Of course, the representation of random_table is inefficient, and we should hand-roll a bitmap. However, the loop itself is a problem.

The trick is to notice that we can normalise the table so that the value for random_table[i][0] is always 0: in order to do so, we have to fix the initial value for acc to a random bit. That initial value is the hash value for 0, and the values in random_table[i][1] now encode whether a non-zero bit i in x flips the hash value or leaves it as is.

The table argument for bit_hash is simply the 64 bits in random_table[i][1], and bit is the hash value for 0. If bit i in table is 0, bit i is irrelevant to the hash. If bit i in table is 1, the hash flips when bit i in x is 1. Finally, the parity counts how many times the hash was flipped.

Is it even useful?

I don’t think so. Whenever we need a hash bit, we also want a hash bucket; we might as well steal one bit from the latter wider hash. Worse, we usually want a few such bucket/bit pairs, so we could also compute a wider hash and carve out individual bits.

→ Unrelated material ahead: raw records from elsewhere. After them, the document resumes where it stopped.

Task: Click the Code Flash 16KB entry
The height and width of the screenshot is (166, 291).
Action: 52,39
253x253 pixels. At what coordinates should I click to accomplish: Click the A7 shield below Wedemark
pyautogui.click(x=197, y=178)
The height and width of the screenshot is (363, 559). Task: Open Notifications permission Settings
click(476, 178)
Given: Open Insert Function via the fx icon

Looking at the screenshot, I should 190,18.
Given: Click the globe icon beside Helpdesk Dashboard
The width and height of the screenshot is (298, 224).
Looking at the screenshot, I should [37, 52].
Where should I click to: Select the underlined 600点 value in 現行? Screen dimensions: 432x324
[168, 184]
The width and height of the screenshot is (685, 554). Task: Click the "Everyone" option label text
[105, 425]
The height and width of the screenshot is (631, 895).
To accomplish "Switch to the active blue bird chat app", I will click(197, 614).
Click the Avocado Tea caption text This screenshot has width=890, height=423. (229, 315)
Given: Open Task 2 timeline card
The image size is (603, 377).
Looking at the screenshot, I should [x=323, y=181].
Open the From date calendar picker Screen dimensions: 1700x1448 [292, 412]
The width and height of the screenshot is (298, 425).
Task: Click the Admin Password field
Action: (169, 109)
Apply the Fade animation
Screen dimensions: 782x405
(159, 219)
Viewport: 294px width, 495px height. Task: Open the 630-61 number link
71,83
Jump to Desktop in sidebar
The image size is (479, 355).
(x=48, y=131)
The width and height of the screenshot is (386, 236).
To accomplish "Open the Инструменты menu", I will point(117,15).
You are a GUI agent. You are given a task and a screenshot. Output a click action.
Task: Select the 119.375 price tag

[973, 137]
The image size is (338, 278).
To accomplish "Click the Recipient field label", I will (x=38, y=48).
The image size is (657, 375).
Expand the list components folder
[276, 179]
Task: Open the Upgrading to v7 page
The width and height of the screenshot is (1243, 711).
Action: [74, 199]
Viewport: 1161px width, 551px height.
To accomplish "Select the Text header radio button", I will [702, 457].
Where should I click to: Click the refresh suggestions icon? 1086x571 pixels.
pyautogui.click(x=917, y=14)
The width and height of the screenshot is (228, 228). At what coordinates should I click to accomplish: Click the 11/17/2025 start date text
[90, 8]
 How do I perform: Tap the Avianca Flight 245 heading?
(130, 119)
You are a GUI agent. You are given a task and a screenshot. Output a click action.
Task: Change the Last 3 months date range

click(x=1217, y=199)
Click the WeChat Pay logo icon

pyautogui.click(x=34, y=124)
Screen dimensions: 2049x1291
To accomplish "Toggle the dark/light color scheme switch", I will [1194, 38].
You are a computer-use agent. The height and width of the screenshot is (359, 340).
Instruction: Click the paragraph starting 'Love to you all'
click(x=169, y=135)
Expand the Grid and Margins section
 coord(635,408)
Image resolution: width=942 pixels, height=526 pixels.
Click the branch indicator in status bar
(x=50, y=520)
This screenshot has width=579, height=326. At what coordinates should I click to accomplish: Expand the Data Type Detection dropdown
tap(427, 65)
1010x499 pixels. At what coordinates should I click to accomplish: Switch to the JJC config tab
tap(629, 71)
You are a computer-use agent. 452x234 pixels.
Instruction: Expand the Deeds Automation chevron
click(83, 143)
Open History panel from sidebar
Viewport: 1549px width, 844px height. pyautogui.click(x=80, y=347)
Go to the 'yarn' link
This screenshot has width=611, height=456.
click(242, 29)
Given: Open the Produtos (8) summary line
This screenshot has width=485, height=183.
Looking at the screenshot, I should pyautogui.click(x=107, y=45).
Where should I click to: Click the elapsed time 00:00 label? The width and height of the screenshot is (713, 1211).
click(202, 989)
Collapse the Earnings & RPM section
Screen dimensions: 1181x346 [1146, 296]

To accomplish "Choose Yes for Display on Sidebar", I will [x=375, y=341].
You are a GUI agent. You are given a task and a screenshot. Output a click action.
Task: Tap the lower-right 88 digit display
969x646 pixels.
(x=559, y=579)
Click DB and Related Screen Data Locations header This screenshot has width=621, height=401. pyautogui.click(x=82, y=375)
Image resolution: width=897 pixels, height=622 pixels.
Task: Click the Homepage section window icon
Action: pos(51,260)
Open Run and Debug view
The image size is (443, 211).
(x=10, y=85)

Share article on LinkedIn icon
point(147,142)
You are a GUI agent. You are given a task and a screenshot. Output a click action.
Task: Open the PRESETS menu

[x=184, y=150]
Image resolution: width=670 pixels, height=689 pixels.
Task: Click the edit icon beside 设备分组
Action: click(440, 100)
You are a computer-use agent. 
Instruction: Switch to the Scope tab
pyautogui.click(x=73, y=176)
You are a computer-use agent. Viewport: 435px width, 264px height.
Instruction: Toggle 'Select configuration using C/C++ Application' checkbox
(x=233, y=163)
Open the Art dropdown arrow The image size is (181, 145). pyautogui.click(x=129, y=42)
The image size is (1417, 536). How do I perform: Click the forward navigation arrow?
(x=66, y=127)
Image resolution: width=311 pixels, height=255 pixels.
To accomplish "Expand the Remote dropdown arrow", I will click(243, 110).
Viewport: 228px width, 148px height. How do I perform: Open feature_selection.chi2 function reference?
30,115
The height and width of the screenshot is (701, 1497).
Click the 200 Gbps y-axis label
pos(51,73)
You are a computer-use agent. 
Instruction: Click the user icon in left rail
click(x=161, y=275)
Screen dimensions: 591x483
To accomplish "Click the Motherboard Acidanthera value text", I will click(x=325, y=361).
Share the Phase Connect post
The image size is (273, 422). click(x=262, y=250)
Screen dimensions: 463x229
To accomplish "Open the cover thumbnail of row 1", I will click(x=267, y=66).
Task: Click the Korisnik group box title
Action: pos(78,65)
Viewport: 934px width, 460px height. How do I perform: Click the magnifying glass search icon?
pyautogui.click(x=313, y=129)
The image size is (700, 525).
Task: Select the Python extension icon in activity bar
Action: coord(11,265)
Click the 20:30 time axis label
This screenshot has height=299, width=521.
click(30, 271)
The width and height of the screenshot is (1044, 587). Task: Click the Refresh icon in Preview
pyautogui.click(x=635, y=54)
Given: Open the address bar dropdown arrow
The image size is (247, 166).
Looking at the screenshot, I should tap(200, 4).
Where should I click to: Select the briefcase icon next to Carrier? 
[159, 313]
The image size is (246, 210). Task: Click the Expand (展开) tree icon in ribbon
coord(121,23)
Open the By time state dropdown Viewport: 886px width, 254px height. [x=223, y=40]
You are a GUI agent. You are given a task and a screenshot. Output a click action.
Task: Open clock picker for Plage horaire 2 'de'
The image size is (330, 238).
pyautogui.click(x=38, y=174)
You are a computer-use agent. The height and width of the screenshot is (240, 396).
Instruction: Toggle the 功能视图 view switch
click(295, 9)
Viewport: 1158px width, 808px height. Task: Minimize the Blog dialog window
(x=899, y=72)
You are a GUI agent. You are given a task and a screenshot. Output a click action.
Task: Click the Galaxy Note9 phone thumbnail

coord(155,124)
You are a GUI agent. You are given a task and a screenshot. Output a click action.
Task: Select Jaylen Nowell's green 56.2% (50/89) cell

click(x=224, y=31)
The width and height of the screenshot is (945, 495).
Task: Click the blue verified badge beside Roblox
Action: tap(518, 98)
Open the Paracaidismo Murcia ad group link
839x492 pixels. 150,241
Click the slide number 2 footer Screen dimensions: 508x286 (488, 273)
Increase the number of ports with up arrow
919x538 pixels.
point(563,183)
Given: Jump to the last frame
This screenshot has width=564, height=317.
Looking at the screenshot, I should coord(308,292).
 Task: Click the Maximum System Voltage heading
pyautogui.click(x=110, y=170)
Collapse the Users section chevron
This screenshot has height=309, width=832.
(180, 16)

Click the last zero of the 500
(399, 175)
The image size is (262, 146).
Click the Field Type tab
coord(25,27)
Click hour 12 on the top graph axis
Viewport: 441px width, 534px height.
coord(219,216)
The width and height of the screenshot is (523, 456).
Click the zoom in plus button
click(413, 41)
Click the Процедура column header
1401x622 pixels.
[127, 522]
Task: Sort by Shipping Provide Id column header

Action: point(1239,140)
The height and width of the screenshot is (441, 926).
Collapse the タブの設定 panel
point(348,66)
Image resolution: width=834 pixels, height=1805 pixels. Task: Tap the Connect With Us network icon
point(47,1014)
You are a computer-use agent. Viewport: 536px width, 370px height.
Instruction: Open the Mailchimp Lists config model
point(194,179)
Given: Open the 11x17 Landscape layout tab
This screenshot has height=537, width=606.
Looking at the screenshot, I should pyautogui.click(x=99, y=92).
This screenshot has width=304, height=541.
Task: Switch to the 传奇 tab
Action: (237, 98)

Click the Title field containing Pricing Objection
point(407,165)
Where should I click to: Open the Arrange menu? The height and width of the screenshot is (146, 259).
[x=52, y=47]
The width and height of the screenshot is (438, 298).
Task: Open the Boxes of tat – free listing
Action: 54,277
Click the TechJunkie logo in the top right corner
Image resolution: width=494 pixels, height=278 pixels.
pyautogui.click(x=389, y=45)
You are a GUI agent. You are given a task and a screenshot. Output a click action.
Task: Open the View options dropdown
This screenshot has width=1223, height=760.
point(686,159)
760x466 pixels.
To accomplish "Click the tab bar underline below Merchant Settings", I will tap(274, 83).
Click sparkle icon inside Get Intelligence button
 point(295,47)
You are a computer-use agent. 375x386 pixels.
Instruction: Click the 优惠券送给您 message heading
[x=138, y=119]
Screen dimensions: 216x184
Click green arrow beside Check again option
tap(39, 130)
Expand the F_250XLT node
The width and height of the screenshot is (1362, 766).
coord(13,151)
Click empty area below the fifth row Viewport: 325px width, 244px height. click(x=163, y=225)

I only thought about this trick because I’ve been reading a few empirical evaluation of sketching techniques, and a few authors find it normal that computing a hash bit doubles the CPU time spent on hashing. It seems to me the right way to do this is to map columns/features to not-too-small integers (e.g., universal hashing to [0, n^2) if we have n features), and apply strong hashing to these integers. Hashing machine integers is fast, and we can always split strong hashes in multiple values.

In the end, this family of one-bit hash functions seems like a good solution to a problem no one should ever have. But it’s still a cute trick!